• Task item:
Please reproduce exactly the lines from the start of the records through the one containing "Select the 躯体化", and nothing more.
----- Records for the exercise
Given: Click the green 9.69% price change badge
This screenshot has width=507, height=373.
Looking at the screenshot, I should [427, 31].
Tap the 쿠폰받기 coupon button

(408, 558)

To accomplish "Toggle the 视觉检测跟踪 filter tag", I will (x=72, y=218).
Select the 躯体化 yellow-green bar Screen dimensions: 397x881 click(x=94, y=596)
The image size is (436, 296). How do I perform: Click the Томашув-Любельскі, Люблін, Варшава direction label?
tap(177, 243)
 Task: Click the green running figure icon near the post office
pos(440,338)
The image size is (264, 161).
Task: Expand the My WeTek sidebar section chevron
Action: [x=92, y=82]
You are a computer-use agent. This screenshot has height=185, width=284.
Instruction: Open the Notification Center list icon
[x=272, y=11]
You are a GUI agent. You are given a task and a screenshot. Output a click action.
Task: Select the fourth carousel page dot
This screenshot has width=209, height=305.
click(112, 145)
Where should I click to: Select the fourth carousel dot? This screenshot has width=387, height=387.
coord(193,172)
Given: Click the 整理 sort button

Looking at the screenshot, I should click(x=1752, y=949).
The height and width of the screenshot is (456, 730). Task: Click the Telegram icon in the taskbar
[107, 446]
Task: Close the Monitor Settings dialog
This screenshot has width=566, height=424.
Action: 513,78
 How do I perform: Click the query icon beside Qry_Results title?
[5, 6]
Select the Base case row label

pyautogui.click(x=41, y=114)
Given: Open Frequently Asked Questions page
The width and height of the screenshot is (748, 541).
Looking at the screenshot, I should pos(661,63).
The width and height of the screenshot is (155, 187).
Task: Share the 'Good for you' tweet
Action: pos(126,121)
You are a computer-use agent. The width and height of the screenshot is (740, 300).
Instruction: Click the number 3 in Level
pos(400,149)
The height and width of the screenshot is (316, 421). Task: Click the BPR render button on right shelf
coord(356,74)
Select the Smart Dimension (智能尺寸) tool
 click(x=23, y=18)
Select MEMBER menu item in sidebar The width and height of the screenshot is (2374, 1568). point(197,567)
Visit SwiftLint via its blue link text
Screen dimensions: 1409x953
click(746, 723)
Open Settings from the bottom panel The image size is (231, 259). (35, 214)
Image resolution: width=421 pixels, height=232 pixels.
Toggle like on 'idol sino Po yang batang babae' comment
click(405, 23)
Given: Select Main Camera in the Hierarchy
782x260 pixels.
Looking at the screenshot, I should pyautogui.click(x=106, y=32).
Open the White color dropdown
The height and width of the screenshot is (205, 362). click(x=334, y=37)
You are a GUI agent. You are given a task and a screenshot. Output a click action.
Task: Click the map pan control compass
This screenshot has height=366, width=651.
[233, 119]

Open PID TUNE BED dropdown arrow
----------
• Answer for the task:
Given: Click the green 9.69% price change badge
This screenshot has width=507, height=373.
Looking at the screenshot, I should [427, 31].
Tap the 쿠폰받기 coupon button

(408, 558)

To accomplish "Toggle the 视觉检测跟踪 filter tag", I will (x=72, y=218).
Select the 躯体化 yellow-green bar Screen dimensions: 397x881 click(x=94, y=596)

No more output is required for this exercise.